Cinezik : Quel parcours vous a amené à devenir superviseur musical ?

Thibault Deboaisne : J'ai un parcours qui est très orienté musique. J'ai travaillé pendant 15 ans dans une maison de disques, Sony Music, puis à la Warner où je me suis occupé d'artistes dont j'étais chef de projet et directeur de marketing, des artistes internationaux et français tels que les BB Brunes, Archive, Lassa, Les Têtes Raides, Johnny Hallyday... Et à un moment donné j'ai voulu aller voir ailleurs. Un ami a voulu que je lui donne un coup de main sur un film qu'il produisait et dans lequel il y avait beaucoup de scènes musicales. C'était LES COQUILLETTES (2012) de Sophie Letourneur... Et depuis je suis fidèle à la société de production Ecce Films pour laquelle je supervise tous les films.

Vous est-il arrivé de travailler sur un film en arrivant au milieu d'une collaboration constituée entre un compositeur et un réalisateur qui se connaissent bien ?

T.D : Oui, il m'est arrivé de travailler sur un film pour lequel il y avait une forte complicité entre le compositeur et le réalisateur, ce fut le cas pour GAZ DE FRANCE (2015) de Benoît Forgeard qui était complice avec Bertrand Burgalat. C'était le premier film qu'ils faisaient ensemble mais ils avaient travaillé sur une émission de télé. Dans ce cas, j'ai juste géré le juridique...

Vous exercez un nouveau métier en France... Comment se fait-il accepté par les artistes ? Quel est son rôle ?

T.D : C'est effectivement un nouveau métier. Il y a la question de la légitimité. Certains compositeurs se posent la question du rôle de superviseur musical, ils se demandent à quoi il sert, si ce n'est pas un poste superflu, s'il y a besoin d'une interface entre la production et eux... Ces questions sont légitimes pour les compositeurs de l'ancienne école qui ont une relation directe avec un producteur et un réalisateur. Néanmoins, si on fait bien ce métier, on peut être un filtre et une aide utile. Cela se vérifie dans les relations au cas par cas. Je pense que c'est effectivement un métier qui peut être utile en terme de conseils aussi, en terme de relation et d'organisation quotidienne, et de prendre des décisions. Je gère un budget qui est alloué par la production, et à l'intérieur de ce budget j'essaie de faire la proposition artistique qui soit la plus pertinente. J'essaie de trouver une pertinence par rapport à une histoire et un réalisateur, et de sortir des sentiers battus, en terme de compositeur et de musiques. Et j'apporte derrière tout cela une sécurité juridique.

Comment cela s'est passé sur VICTORIA de Justine Triet (que vous retrouvez après "La Bataille de Solférino") ?

# # # # #

= Consignes =
a) Répondez aux questions suivantes d'après l'entretien :
(i) Combien d'années Thibault Deboaisne a-t-il passées dans une maison de disques ?
(ii) Avec quel compositeur Benoît Forgeard était-il complice sur GAZ DE FRANCE ?
(iii) Par qui est alloué le budget que gère le superviseur musical ?
b) Condensez sous forme de liste le paragraphe de l'entretien qui commence par « C'est effectivement un nouveau métier », sans perdre ses faits principaux.
c) Recopiez à l'identique le passage de l'entretien situé entre « Thibault Deboaisne : J'ai » et « tous les films. », ces deux extraits compris.
Le matériel qui vient ensuite n'a aucun lien avec l'entretien.

= Données extraites =
# # # # #

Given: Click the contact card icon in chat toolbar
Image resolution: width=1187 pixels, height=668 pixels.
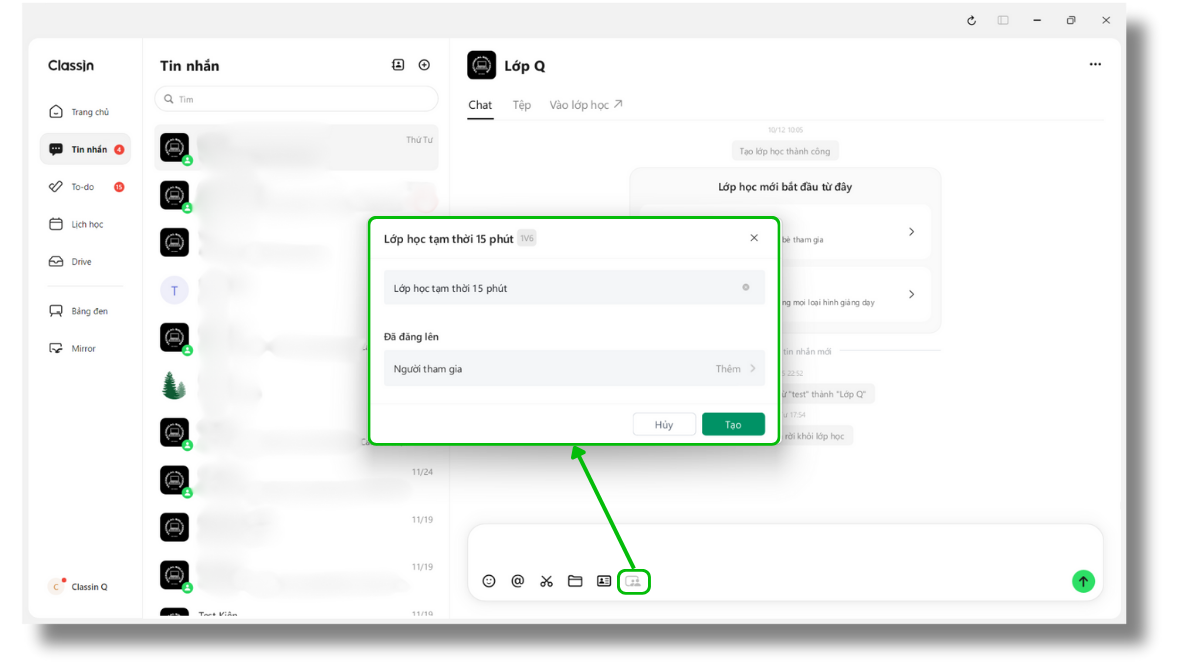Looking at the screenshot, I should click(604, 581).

# # # # #

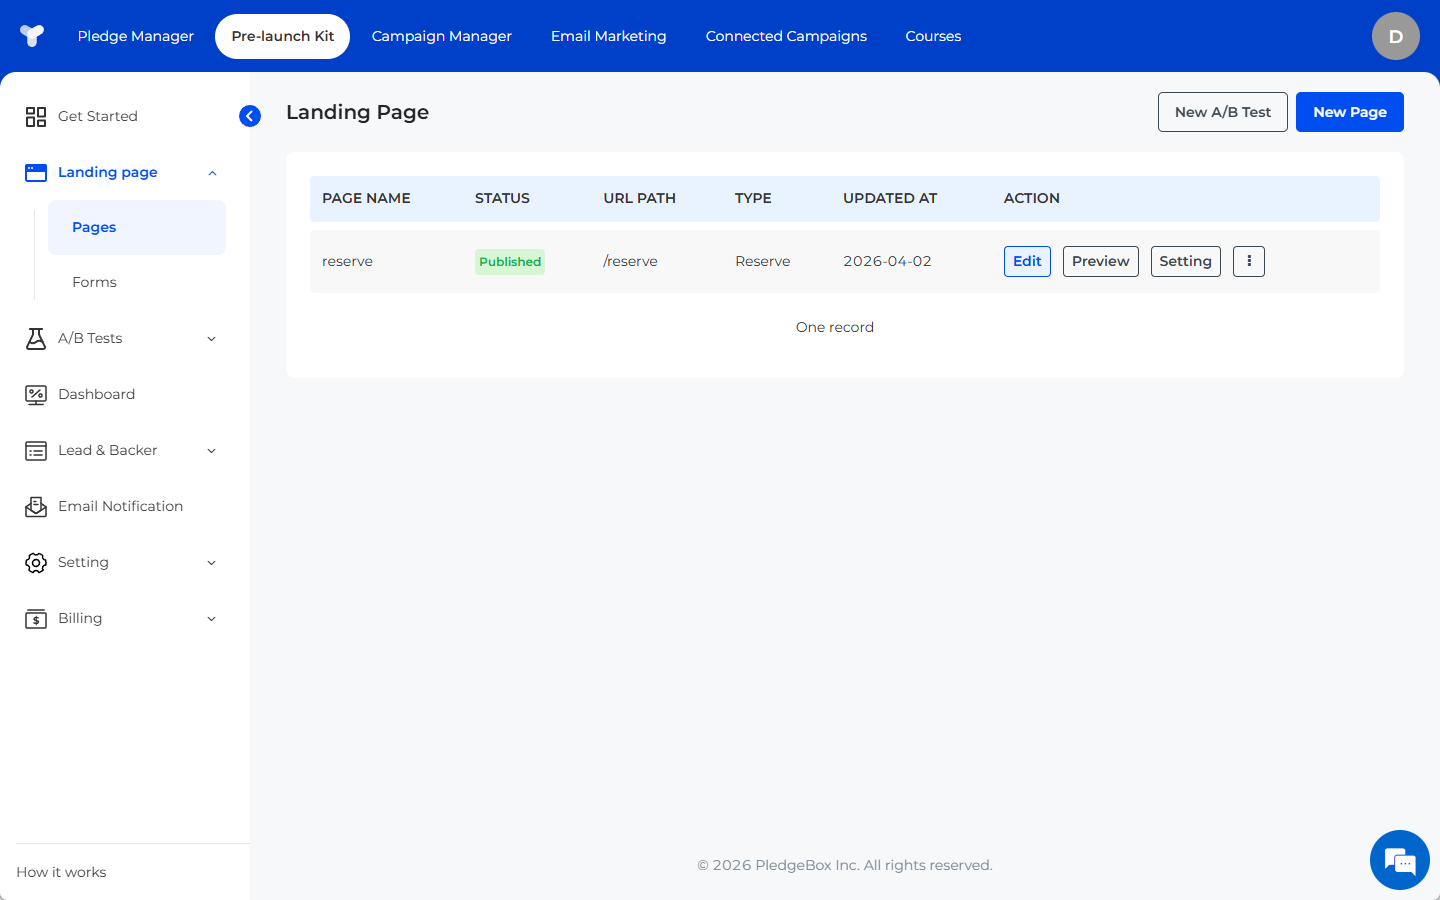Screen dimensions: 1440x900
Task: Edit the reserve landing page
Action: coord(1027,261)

# # # # #

= Corrigé =
a)
(i) 15 ans.
(ii) Bertrand Burgalat.
(iii) Par la production.

b)
- Superviseur musical est un métier nouveau, dont la légitimité est mise en question.
- Certains compositeurs doutent de son utilité et se demandent s'il faut une interface entre la production et eux. Ces doutes sont légitimes chez ceux de l'ancienne école, en relation directe avec un producteur et un réalisateur.
- Bien exercé, ce métier fait office de filtre et d'aide utile, ce qui se vérifie au cas par cas.
- Il apporte des conseils et contribue aux relations, à l'organisation quotidienne et aux prises de décision.
- Il gère un budget alloué par la production pour faire la proposition artistique la plus pertinente par rapport à l'histoire et au réalisateur, en sortant des sentiers battus.
- Il apporte une sécurité juridique.

c)
Thibault Deboaisne : J'ai un parcours qui est très orienté musique. J'ai travaillé pendant 15 ans dans une maison de disques, Sony Music, puis à la Warner où je me suis occupé d'artistes dont j'étais chef de projet et directeur de marketing, des artistes internationaux et français tels que les BB Brunes, Archive, Lassa, Les Têtes Raides, Johnny Hallyday... Et à un moment donné j'ai voulu aller voir ailleurs. Un ami a voulu que je lui donne un coup de main sur un film qu'il produisait et dans lequel il y avait beaucoup de scènes musicales. C'était LES COQUILLETTES (2012) de Sophie Letourneur... Et depuis je suis fidèle à la société de production Ecce Films pour laquelle je supervise tous les films.